IMF Reclassifies India's Exchange Rate as 'Crawl-Like', Urges More Flexibility
IMF Reclassifies India's Exchange Rate Framework

IMF Shifts India's Exchange Rate Classification

The International Monetary Fund has placed India's foreign exchange framework under the global microscope once again. On Wednesday, the international financial institution officially reclassified the nation's de facto exchange rate regime, moving it from 'stabilised' to a 'crawl-like arrangement'. This significant shift in classification occurred just two years after the IMF had initially designated India's approach as 'stabilised'.

This important change follows a comprehensive review conducted by the IMF earlier this year. According to Reuters, this reclassification could significantly influence how international investors interpret India's strategy for managing the rupee and its tolerance for currency market fluctuations.

What 'Crawl-Like Arrangement' Means for India

In its detailed assessment, the IMF acknowledged that the exchange rate has shown increasing two-way movement this year, but emphasized that there remains room for additional exchange rate flexibility. The institution specifically defines a crawl-like arrangement as a system where the exchange rate remains within a narrow 2% margin relative to a statistically identified trend for six months or more, with exceptions for specified outliers. Such a system cannot be treated as a truly floating exchange rate.

The Indian rupee has experienced noticeable pressure this year, weakening by approximately 4% year-to-date. Market volatility has notably increased under the leadership of Sanjay Malhotra, who assumed the role of Reserve Bank of India governor late last year. The currency touched a concerning record low of 89.49 against the US dollar on November 21, partly driven by steep US trade tariffs that have adversely affected Indian trade and inward portfolio flows.

Broader Economic Implications and Outlook

The IMF has clearly articulated that greater currency flexibility would benefit India in multiple ways: helping absorb external shocks, reducing the need for costly reserve accumulation, and supporting broader market development. Although the RBI continues to intervene to smooth sharp currency swings, the rupee's one-year realised volatility has climbed above 5%, a significant increase from the under 2% levels observed before Malhotra became governor.

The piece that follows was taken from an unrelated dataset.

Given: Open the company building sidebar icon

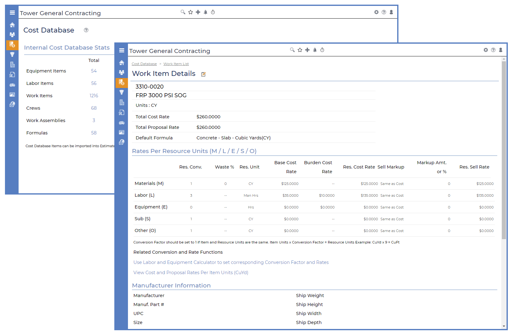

This increased tolerance for volatility has prompted more active hedging by Indian companies, which financial analysts say strengthens the economy's resilience to global financial shocks. Governor Malhotra has consistently maintained that the RBI does not target a specific rupee level and intervenes only to curb excessive market movements.

Looking at the broader economic picture, the IMF projects India's economy to grow by 6.6% in 2025–26, followed by 6.2% growth the following year. The institution noted that recent tax reforms reducing levies on hundreds of consumer items would help cushion the economic impact from high US tariffs, which have imposed duties of up to 50% on Indian imports, affecting exports across sectors from textiles to chemicals.

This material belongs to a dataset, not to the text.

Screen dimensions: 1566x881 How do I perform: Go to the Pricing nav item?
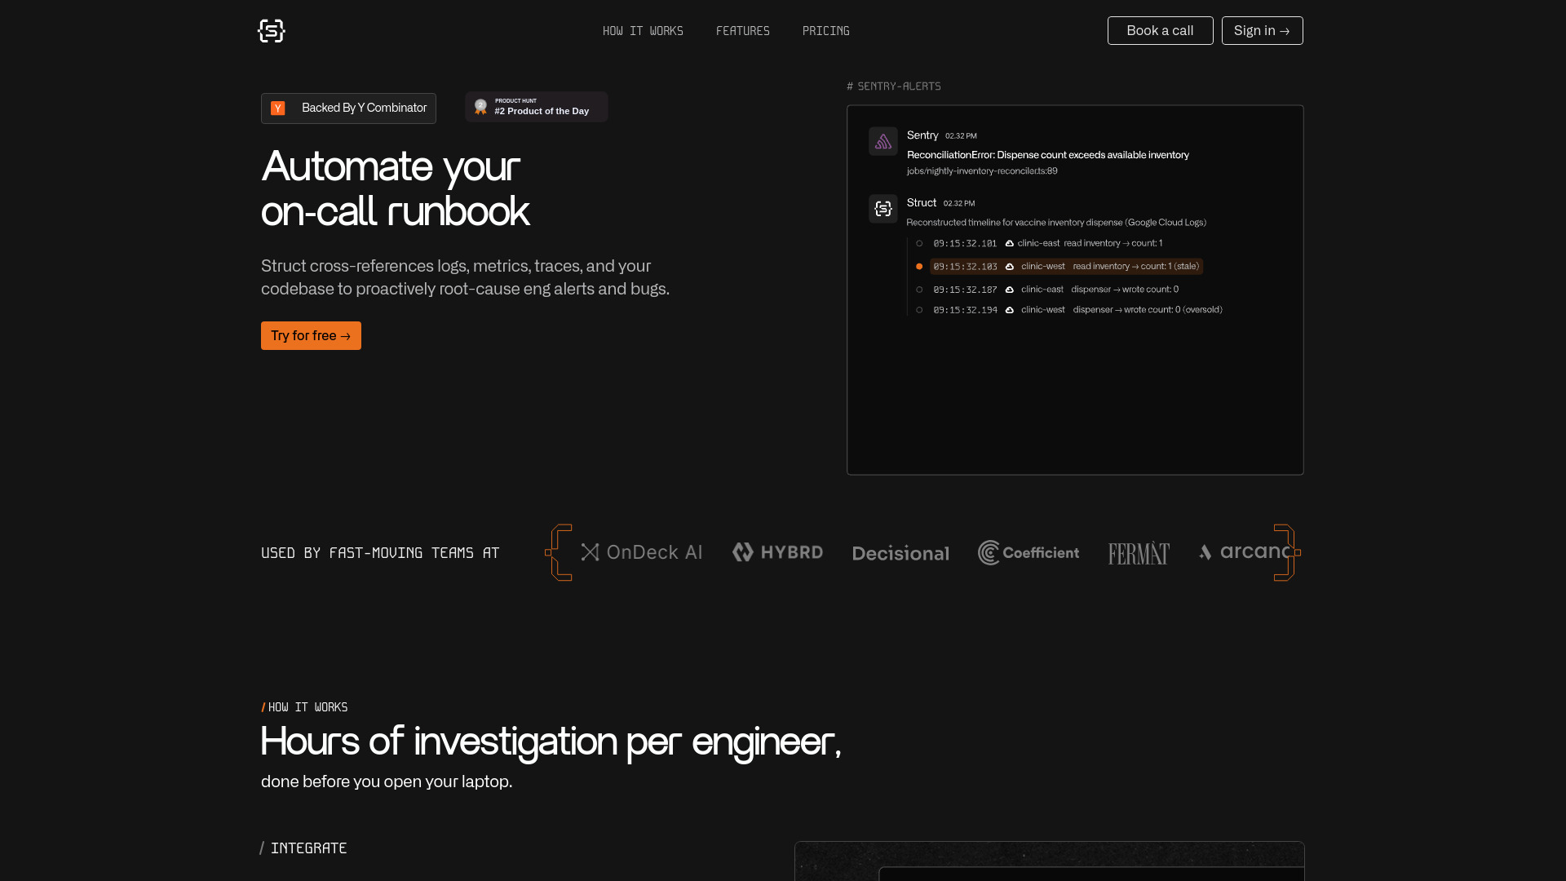(825, 31)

The IMF also highlighted that faster structural reforms and new trade agreements could potentially lift growth further, while warning that geopolitical fragmentation and extreme weather conditions pose significant risks to the economic outlook. Additionally, the fund suggested that India's central bank has room to cut interest rates further given currently low inflation, and recommended that the federal government's fiscal consolidation plan for the financial year beginning April 1, 2026, should be carefully calibrated to account for the impact of ongoing tariff pressures.